[TEXT EXCERPT]

==*==

Sunday, June 27, 2021

DVD/150: THE GRIFTERS (Stephen Frears, 1990)

Stephen Frears followed DANGEROUS LIAISONS with another tale of deceit, sex and death, Jim Thompson's THE GRIFTERS.

Crime writer Donald Westlake superbly adapts Thompson's terse tale of a trio of grifters' dark dealings in the LA sunshine.

They first appear memorably in split-screen: Lilly works for the mob around California racetracks, fixing the odds with last-minute betting (creaming some off the top for herself), Roy is her estranged son who works short-time cons while his new girlfriend Myra is also a con-artist, using her body if she has to.

Roy is beaten when a scam goes wrong, Lilly visits him for the first time in eight years and discovers him in pain so has him hospitalized.  Lilly and Myra meet over Roy's hospital bed, instantly disliking each other.

When Roy dumps Myra for suggesting him and Lilly are too close, Myra's revenge changes all their lives...

Shelf or charity shop?  One for the shelf: produced by Martin Scorsese, Stephen Frears delivers an excellent Film Noir which brings the form from the 1950s into 1990 Los Angeles.  A fabulous sense of place surrounds Westlake's hard-boiled adaptation while Frears has the best cast to reference the old while bringing the new: John Cusack's baby-faced Roy subtly delivers the Montgomery Clift-style dude who thinks he can control his destiny.  Both Anjelica Huston and Annette Bening totally deserved their Academy Award nominations as the duelling scorpions Lilly and Myra.  Bening is wonderfully good while conjuring up Gloria Grahame amoral sexuality - I think it's her most memorable screen role.  Anjelica Huston brings a flavour of the intensity of Barbara Stanwyck and Joan Crawford to Lilly but with an icy remoteness that is chilling and all her own - she is frightening while in control and terrifying when she loses it.  They are surrounded with a wonderful supporting cast of character actors including Henry Jones, Pat Hingle, JT Walsh, Charles Napier and Stephen Tobolowsky.

==*==

[EXTRACTED ENTRIES]
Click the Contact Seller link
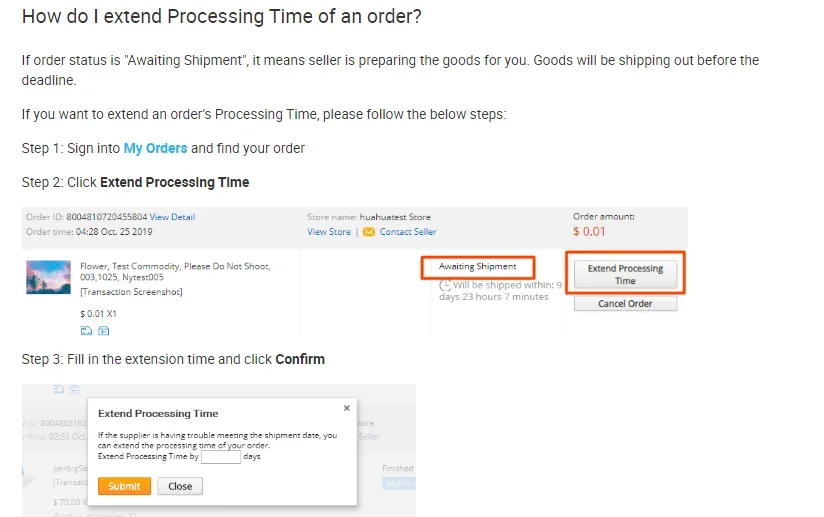This screenshot has height=517, width=824. [x=408, y=232]
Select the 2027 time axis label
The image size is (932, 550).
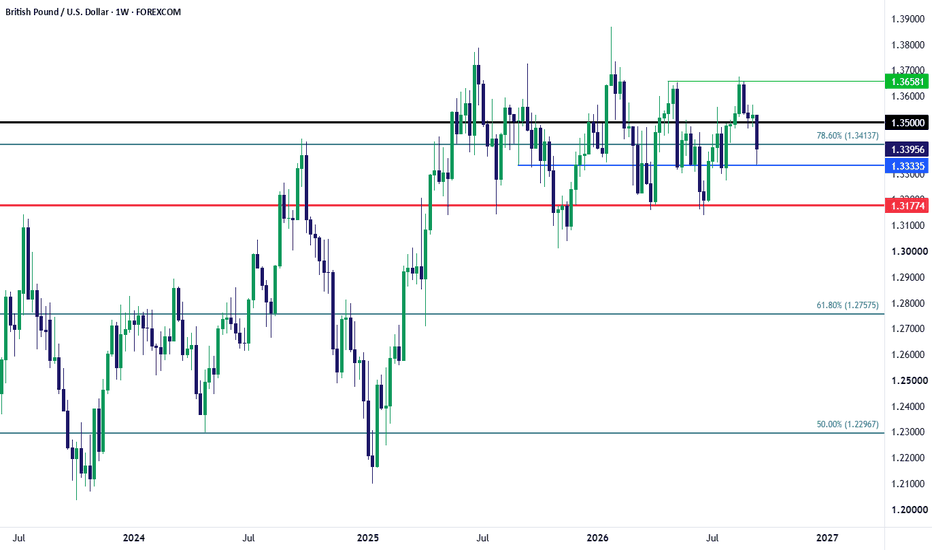coord(827,538)
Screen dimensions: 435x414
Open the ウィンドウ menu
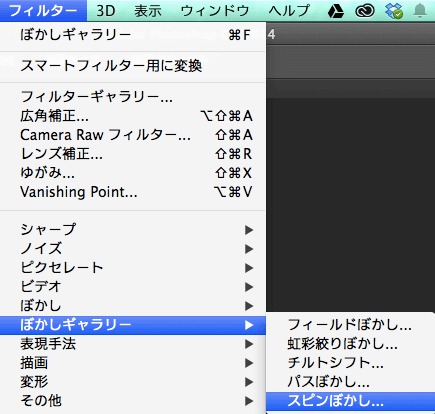215,11
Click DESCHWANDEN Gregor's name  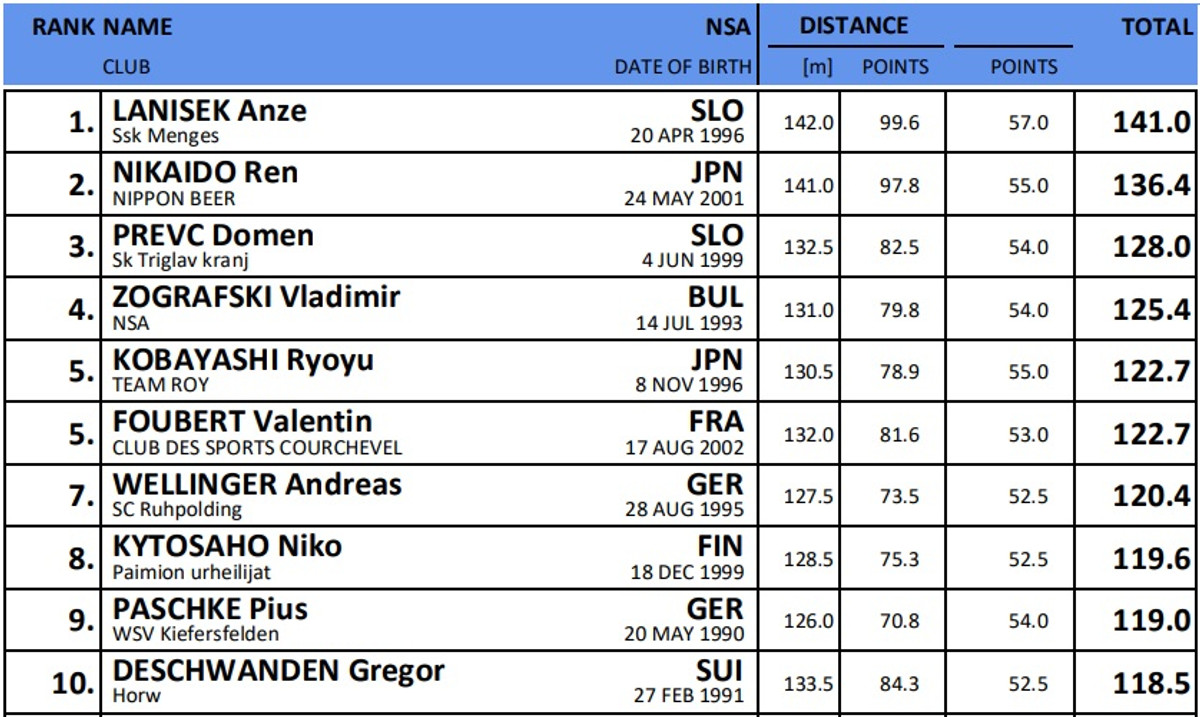click(278, 670)
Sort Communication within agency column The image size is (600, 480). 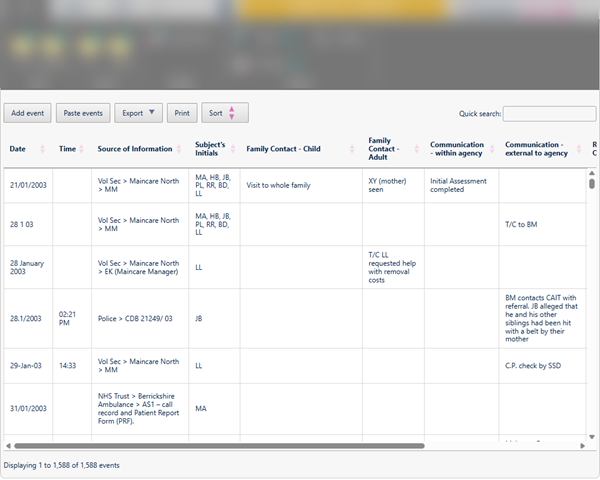point(492,149)
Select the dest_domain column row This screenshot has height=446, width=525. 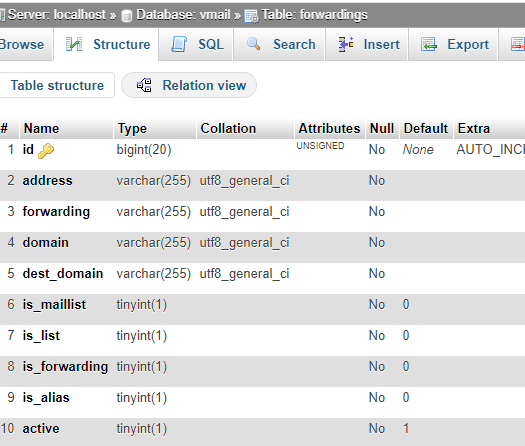[262, 274]
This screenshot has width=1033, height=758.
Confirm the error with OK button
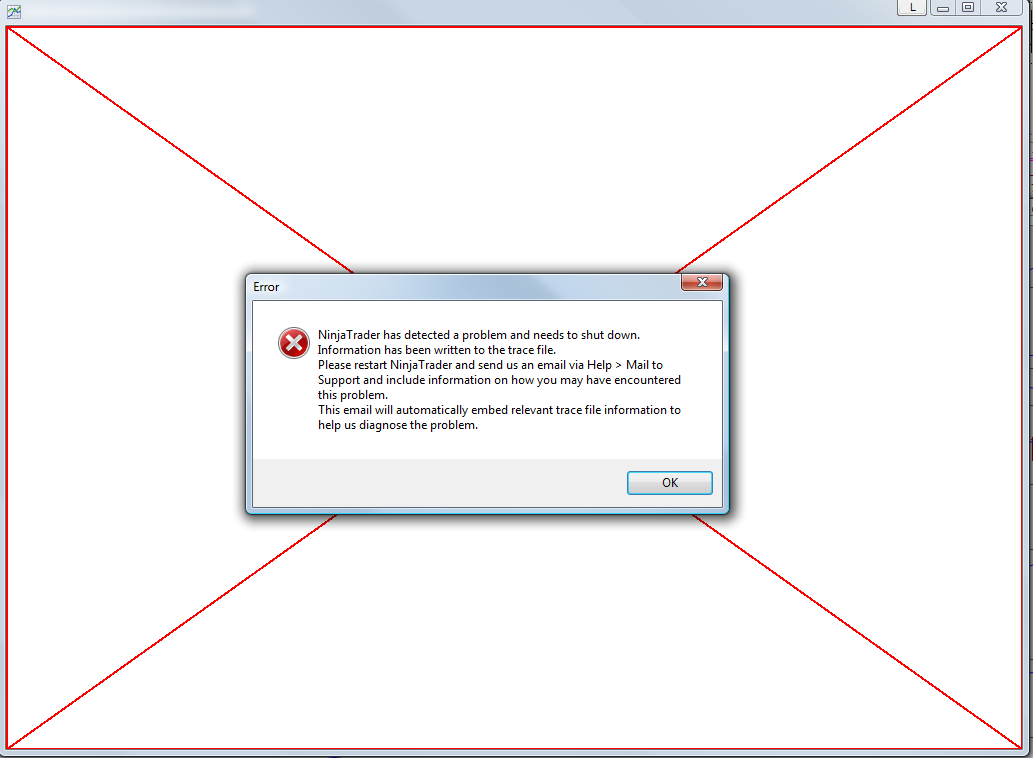(x=669, y=483)
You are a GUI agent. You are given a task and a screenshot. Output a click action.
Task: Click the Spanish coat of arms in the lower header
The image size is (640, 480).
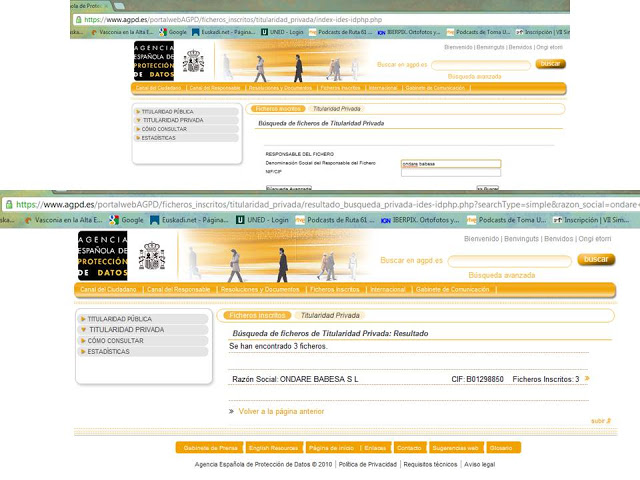(x=152, y=255)
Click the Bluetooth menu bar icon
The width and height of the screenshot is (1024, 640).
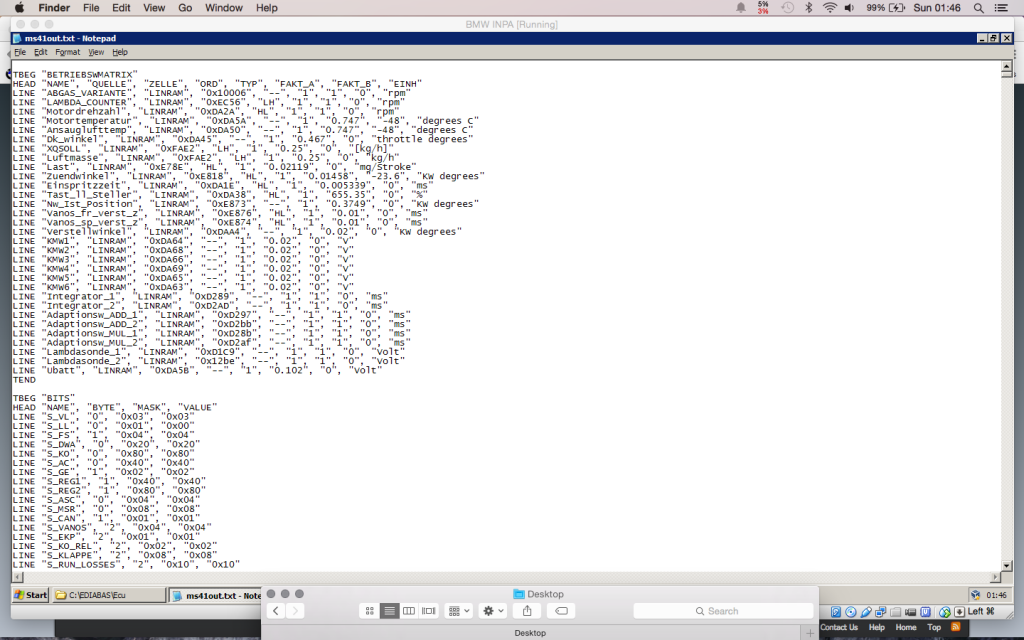(x=809, y=8)
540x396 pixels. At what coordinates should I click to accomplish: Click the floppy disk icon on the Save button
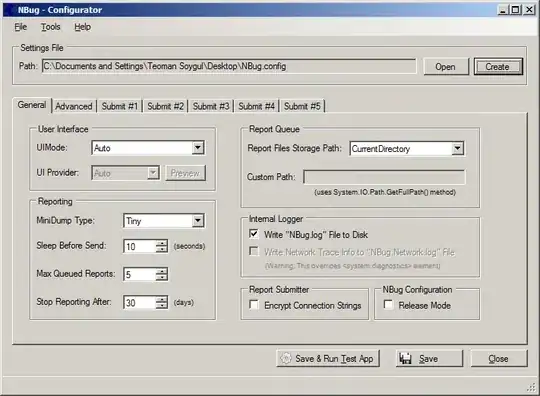[x=405, y=359]
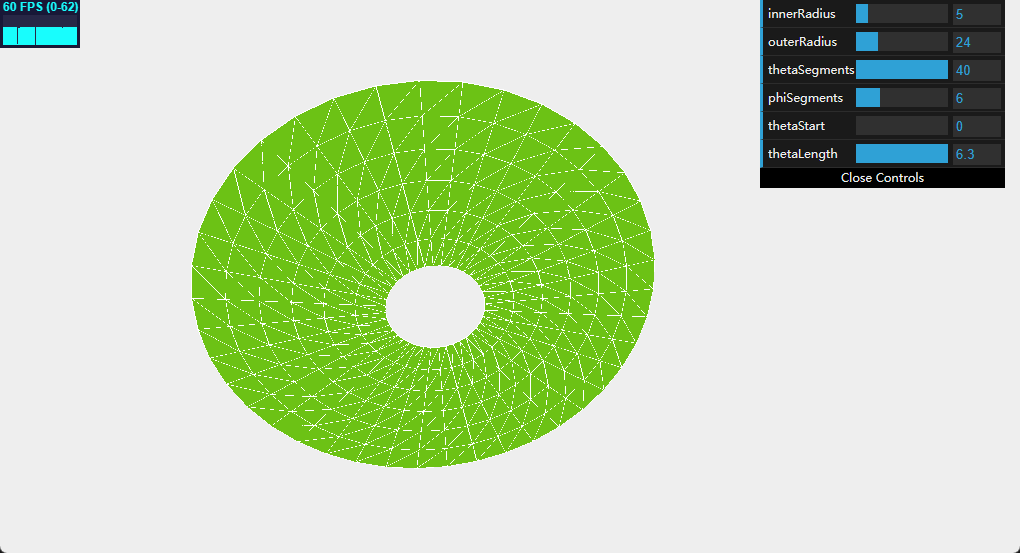The height and width of the screenshot is (553, 1020).
Task: Click the thetaSegments value field showing 40
Action: click(976, 70)
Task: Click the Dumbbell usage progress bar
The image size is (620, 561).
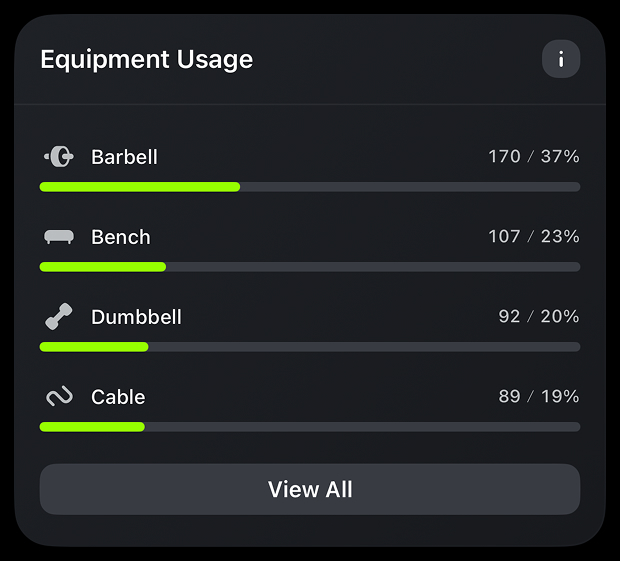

==*==

[ASSIGNED TASK 1]
From the review of The Grifters above, reproduce the passage starting at "Crime writer Donald" and ending at "disliking each other.".
[ASSIGNED TASK 2]
Render this sentence from The Grifters review in Spanish: "Lilly and Myra meet over Roy's hospital bed, instantly disliking each other."

[WRITTEN SOLUTION 1]
Crime writer Donald Westlake superbly adapts Thompson's terse tale of a trio of grifters' dark dealings in the LA sunshine.

They first appear memorably in split-screen: Lilly works for the mob around California racetracks, fixing the odds with last-minute betting (creaming some off the top for herself), Roy is her estranged son who works short-time cons while his new girlfriend Myra is also a con-artist, using her body if she has to.

Roy is beaten when a scam goes wrong, Lilly visits him for the first time in eight years and discovers him in pain so has him hospitalized.  Lilly and Myra meet over Roy's hospital bed, instantly disliking each other.

[WRITTEN SOLUTION 2]
Lilly y Myra se conocen junto a la cama de hospital de Roy y de inmediato sienten antipatía la una por la otra.